Kenyon Wilson, the associate head of performing arts at the University of Tennessee at Chattanooga wanted to see how many of his students read the syllabus of his music seminar class.
At the beginning of the semester, he left a crisp $50 bill in a random locker and then added the location of the locker and its combination, between parentheses, to the part of the syllabus about changes implemented by the university about newly implemented COVID protocols.
According to CNN, the hint read: “Thus (free to the first who claims; locker one hundred forty-seven; combination fifteen, twenty-five, thirty-five), students may be ineligible to make up classes and …”
Wilson also left a note in the locker congratulating the treasure-finder, asking the person to “leave your name and date so I know who found it.”
Sadly, no one found it — because no one even knew the money had been left there.

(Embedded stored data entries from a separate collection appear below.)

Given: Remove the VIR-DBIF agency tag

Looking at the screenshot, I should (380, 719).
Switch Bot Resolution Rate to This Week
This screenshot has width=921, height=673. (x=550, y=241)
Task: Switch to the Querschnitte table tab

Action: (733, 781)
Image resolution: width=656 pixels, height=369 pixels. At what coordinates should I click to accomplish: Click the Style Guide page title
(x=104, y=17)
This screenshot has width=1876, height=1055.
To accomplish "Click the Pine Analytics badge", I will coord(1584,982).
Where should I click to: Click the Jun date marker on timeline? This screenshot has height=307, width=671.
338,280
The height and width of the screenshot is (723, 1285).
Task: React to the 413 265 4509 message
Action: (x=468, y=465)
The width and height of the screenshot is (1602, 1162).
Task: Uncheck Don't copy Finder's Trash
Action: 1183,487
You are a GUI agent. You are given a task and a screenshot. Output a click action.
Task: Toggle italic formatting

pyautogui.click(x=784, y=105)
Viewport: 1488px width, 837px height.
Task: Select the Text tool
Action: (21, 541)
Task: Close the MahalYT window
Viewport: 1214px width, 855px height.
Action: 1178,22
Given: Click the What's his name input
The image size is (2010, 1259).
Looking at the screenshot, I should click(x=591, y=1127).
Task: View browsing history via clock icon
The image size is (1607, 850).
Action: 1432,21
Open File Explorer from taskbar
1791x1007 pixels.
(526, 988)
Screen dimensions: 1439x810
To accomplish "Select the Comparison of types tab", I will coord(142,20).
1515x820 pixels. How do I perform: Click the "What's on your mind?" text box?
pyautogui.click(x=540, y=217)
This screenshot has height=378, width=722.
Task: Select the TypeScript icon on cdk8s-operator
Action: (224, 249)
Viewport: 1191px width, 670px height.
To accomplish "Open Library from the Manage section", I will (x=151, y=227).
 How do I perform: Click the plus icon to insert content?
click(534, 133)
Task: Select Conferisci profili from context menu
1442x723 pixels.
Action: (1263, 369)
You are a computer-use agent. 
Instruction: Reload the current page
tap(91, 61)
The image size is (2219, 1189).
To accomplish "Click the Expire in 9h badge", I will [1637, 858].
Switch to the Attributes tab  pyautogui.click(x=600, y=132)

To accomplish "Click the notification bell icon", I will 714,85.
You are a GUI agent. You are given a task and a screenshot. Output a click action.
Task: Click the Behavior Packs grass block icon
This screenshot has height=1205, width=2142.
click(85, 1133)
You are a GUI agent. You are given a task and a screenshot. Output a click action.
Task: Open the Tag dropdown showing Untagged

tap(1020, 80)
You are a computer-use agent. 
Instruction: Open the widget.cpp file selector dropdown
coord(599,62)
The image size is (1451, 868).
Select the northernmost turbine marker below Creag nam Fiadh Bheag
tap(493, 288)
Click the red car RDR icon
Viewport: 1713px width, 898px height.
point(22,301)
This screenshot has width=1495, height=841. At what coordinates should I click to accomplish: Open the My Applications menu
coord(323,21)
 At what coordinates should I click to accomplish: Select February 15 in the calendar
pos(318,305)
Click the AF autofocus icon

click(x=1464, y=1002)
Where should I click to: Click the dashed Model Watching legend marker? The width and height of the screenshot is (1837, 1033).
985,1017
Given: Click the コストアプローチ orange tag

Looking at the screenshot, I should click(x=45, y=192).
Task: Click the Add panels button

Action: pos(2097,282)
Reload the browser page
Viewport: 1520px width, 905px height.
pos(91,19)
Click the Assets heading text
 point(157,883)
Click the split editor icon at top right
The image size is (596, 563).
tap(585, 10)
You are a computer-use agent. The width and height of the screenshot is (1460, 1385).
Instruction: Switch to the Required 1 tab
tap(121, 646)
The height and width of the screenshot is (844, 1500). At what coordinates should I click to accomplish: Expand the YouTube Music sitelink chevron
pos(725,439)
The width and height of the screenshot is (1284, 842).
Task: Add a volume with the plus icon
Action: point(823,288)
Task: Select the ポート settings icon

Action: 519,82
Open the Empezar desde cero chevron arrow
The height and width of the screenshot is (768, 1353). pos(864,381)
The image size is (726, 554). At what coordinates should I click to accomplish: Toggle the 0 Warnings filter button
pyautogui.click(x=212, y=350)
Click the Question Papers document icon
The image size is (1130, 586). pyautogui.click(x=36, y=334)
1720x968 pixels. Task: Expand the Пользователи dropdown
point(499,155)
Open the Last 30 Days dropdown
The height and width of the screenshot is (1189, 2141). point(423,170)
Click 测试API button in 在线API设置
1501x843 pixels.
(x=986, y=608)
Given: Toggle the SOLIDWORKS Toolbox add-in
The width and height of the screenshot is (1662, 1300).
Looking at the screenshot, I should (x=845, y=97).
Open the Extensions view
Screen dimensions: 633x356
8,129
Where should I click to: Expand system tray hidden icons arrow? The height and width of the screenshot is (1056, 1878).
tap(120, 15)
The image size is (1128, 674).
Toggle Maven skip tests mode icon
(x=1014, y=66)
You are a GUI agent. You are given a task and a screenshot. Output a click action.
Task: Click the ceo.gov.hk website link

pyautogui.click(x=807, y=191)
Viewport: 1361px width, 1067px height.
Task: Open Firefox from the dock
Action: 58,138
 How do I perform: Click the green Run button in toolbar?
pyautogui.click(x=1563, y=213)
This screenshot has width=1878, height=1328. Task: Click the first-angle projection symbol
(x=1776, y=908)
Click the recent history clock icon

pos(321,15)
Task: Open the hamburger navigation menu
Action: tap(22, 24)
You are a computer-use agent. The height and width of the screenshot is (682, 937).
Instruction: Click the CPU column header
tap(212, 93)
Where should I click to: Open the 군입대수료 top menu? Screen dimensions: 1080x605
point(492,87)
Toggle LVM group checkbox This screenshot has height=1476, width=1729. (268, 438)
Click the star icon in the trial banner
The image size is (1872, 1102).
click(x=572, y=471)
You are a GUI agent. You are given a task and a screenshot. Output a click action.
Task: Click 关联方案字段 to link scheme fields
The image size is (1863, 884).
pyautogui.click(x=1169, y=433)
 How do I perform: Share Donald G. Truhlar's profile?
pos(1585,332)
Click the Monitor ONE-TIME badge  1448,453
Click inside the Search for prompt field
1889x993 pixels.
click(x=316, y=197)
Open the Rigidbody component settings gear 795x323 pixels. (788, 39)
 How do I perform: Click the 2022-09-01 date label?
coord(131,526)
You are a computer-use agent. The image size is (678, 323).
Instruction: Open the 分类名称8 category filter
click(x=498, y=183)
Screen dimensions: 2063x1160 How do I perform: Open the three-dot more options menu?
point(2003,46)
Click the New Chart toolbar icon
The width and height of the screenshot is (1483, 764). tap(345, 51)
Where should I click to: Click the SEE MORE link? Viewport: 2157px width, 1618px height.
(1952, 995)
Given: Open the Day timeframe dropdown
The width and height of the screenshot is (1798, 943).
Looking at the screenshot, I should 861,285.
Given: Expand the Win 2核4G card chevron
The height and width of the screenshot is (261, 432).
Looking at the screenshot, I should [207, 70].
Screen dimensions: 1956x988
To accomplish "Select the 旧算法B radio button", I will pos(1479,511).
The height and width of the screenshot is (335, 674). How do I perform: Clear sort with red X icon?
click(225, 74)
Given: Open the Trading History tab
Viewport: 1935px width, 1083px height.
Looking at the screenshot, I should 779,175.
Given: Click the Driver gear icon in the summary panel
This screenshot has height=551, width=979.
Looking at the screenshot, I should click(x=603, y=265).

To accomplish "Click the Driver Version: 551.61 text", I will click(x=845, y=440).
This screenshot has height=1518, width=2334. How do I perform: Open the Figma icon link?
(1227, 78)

Last week, the professor revealed his “semester-long experiment” in a Facebook post, that has since been shared nearly 2,000 times.
“At the start of the term, I placed $50 in one of our lockers and included the locker number & combination in my syllabus for a class with over 70 enrolled,” Wilson wrote.
“Today I retrieved the unclaimed treasure,” he added.
“I know my students read, and I don’t expect them to religiously go through word-by-word but if they did, I wanted to reward them,” Wilson told CNN.